Recentemente i ricercatori dello Spallanzani hanno isolato il Monkeypox virus responsabile della malattia, in campioni di liquido seminale, cosa che confermerebbe quanto sospettato fin dai primi focolai, ovvero che potesse trasmettersi anche attraverso rapporti sessuali non protetti. Il patogeno fa parte degli Orthopoxvirus, gruppo di virus a DNA della famiglia dei Poxviridae, dove troviamo anche il Variola virus, responsabile del Vaiolo umano.

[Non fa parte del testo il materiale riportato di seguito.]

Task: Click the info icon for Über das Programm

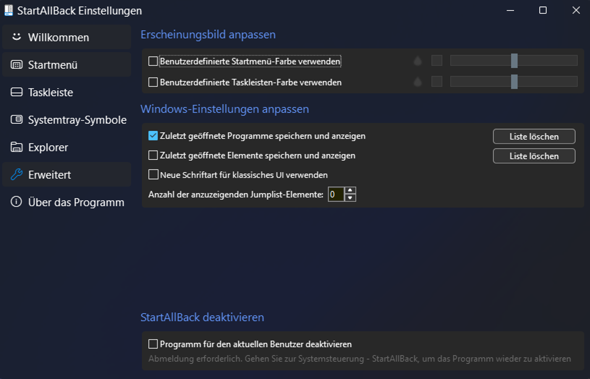Action: [16, 202]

Conosciamo due ceppi principali del Monkeypox: uno più pericoloso originario del Congo, con una mortalità che può arrivare oltre il 10%, e uno proveniente dall’Africa occidentale (da cui sembrerebbe derivare quello attuale), con una mortalità sotto l’1%. Abbiamo già vaccino e farmaco, mentre i casi registrati in 28 paesi sono circa 1000. Non ci sono ragioni per creare allarmi, né possiamo cascare dalle nuvole scoprendo che esistono le zoonosi (malattie che si trasmettono dagli animali alle persone) dopo la Pandemia di Covid-19. Il Vaiolo delle scimmie è riconosciuto infatti come zoonosi emergente dal 2004, questo lo mette nell’elenco dei patogeni che cerchiamo di tenere sotto controllo, anche con delle simulazioni pandemiche, tra questi ricordiamo Ebola, H2N2, H7N9 e Lassa.

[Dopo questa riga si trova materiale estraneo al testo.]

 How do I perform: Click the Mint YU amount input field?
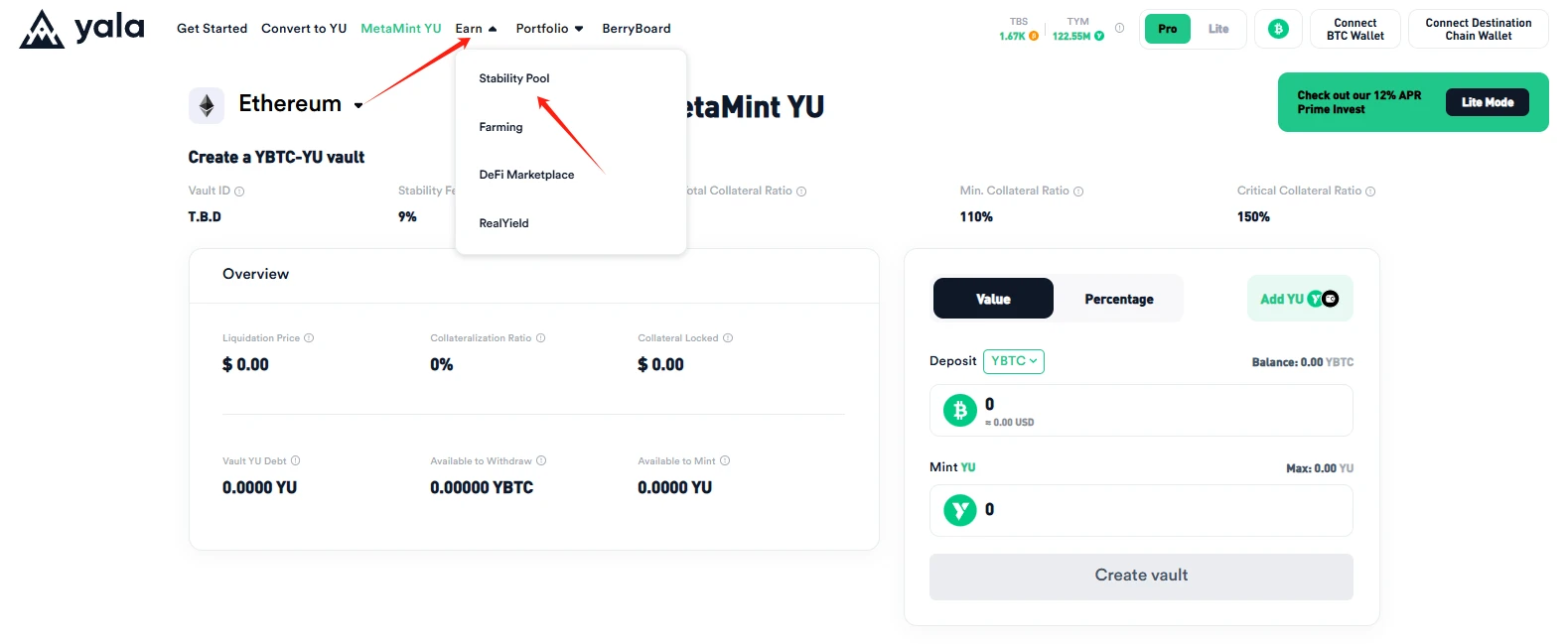pos(1140,510)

Cosa possiamo aggiungere? Suggeriamo un’analisi del professor Enrico Bucci per Il Foglio:
Evidentemente in precedenza vi sono stati più e più episodi distinti, i quali possono o meno aver dato origine a focolai ampi. A proposito di questo ultimo punto, è importante notare come solo oggi pazienti infettatisi e campionati nel 2021 siano stati diagnosticati correttamente: questo fatto suggerisce come moltissimi casi potrebbero semplicemente non essere stati rilevati in precedenza, scambiati magari per herpes o per altre patologie e arrivati a risoluzione clinica senza danni nonostante la diagnosi erronea.
Conclusioni
Nessun esperto della materia ritiene che ci troviamo di fronte a una nuova pandemia, né si ritiene che questa malattia possa diffondersi con la facilità con cui è successo con la Covid-19. Semplicemente si evita di banalizzare la questione, cosa che potrebbe portare le persone a non prestare attenzione, con conseguenze altrimenti evitabili. Non sembra esserci infine nulla di «psichiatrico». Quando parliamo di casi accertati, significa che chi di dovere ha riconosciuto il Monkeypox virus mediante test PCR, come dovremmo aver imparato col SARS-CoV-2.